The promise of AI agents in manufacturing is about creating systems that can actually adapt when your supply chain gets disrupted, when a machine fails, or when customer demand shifts overnight. But here's the problem: without a clear framework, you end up with AI pilots across different parts of the plant, each solving local problems, none of them working together. A collection of disconnected bots, overlapping efforts, and a governance nightmare.

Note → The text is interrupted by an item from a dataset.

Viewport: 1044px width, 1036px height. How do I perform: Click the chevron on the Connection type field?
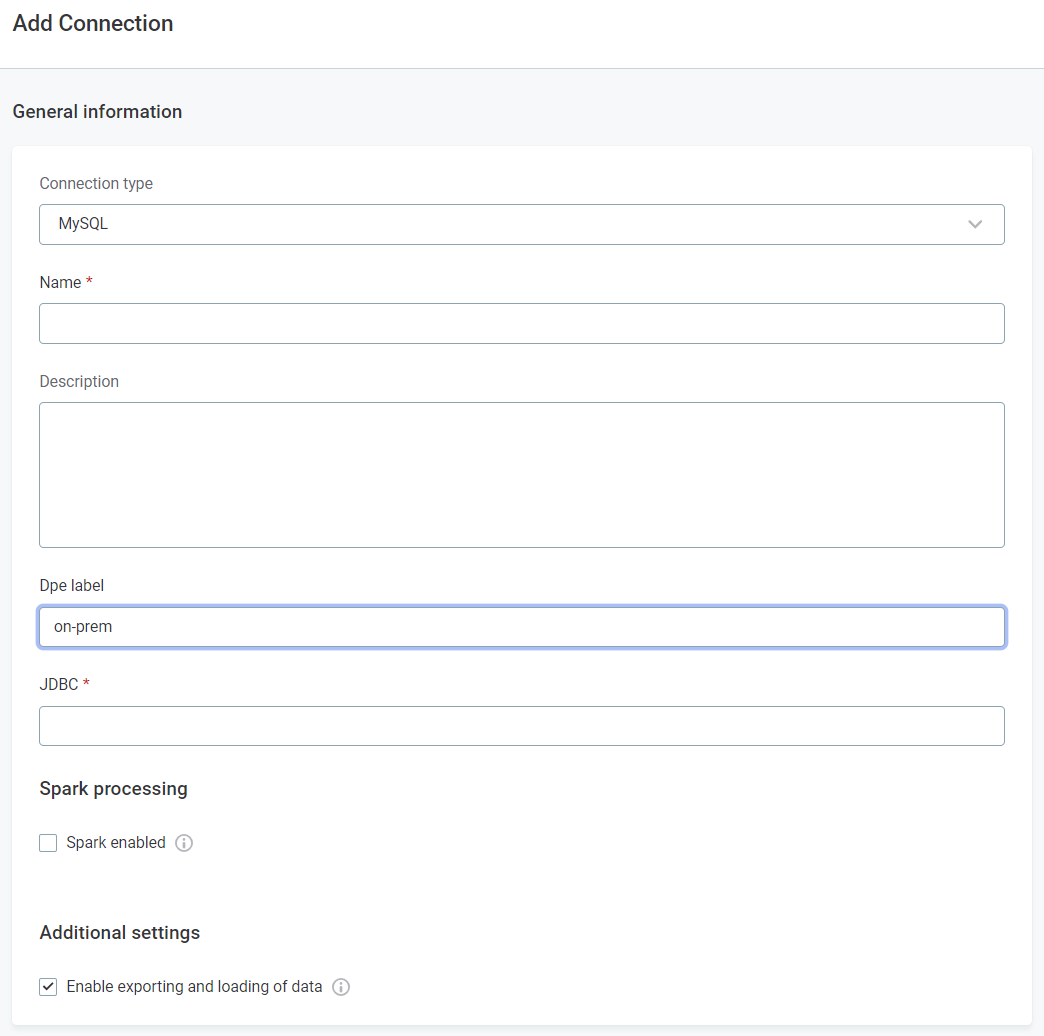(975, 224)
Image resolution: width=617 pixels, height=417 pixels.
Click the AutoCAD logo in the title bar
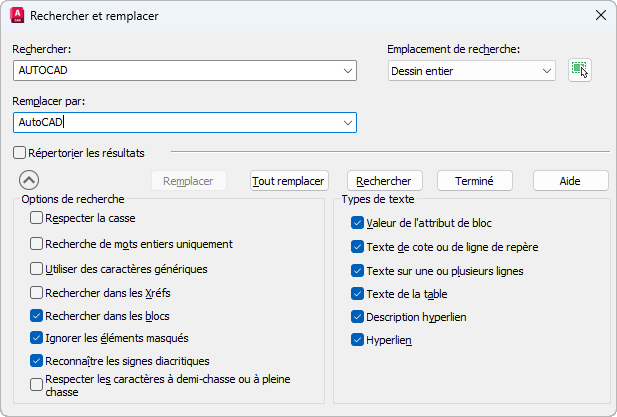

Gilad Langer, Head of Digital Manufacturing Practice at Tulip Interfaces, has spent 30 years, starting with his PhD research in the 1990s on multi-agent systems, working on this exact problem. His recent framework for Composable Agentic AI in Manufacturing Operations offers a fundamentally different approach to data architecture and governance. More importantly, it provides a practical path forward for organizations trapped between their legacy systems and the promise of AI-driven operations.
Why Manufacturing Needs An Agentic AI Framework
Manufacturing operations are what systems scientists call "complex adaptive systems", they share more in common with traffic patterns and weather systems than they do with customer service chatbots. These systems are inherently chaotic, but not in a bad way. They have patterns, and those patterns can be influenced.
Think about the Toyota Production System. Toyota figured out decades ago that manufacturing behaves like a complex system. Their insight? Don't try to control everything from the top down. Instead, create simple rules that prevent the system from spiraling into bad patterns. Pull instead of push to reduce bottlenecks. Remove obstacles immediately through on-demand problem solving. Create flow rather than fighting against the natural dynamics of the system.
This matters because AI agents work the same way. Each agent is a discrete entity following its own goals, working autonomously but interacting with others. When you put multiple agents together, you get another complex adaptive system. And here's where it gets interesting: if you use a complex adaptive system (your AI agents) to manage a complex adaptive system (your manufacturing operations), you can get the best of both worlds—adaptability plus control.
But only if you have the right framework.
A Data Architecture for AI Agents in Manufacturing
Before you can deploy agents effectively, you need to solve a fundamental data problem. Traditional manufacturing data models are too complicated. They try to capture everything, the physical objects, the transactions, the relationships, the history, all in rigid database structures that require a data scientist to interpret.
The Artifact Model takes a different approach. Walk into any manufacturing facility and ask: what do we actually have here? You'll get a surprisingly short list:
Physical artifacts: machines, tools, rooms, areas, materials, work-in-progress, finished products. Things you can touch.
Operational artifacts: orders, defects, tasks, events, schedules. Things you do with or to the physical stuff.
That's it. Every manufacturing plant, regardless of industry, operates with roughly 10-12 types of artifacts. A CNC machine and a testing device? They're 80% the same from a data perspective. Different specific attributes, sure, but the core structure is identical.
When your operators, engineers, and agents can all look at the same data structure and immediately understand what they're seeing, you've solved the democratization problem. No more waiting weeks for someone to write a custom query or generate a report. The complexity of your data model should never exceed the complexity of what you're actually making.
This means your agents have a shared vocabulary. A machine agent knows how to find its maintenance history. A product agent can query its quality parameters. A schedule agent understands which resources are available. They're all working from the same playbook.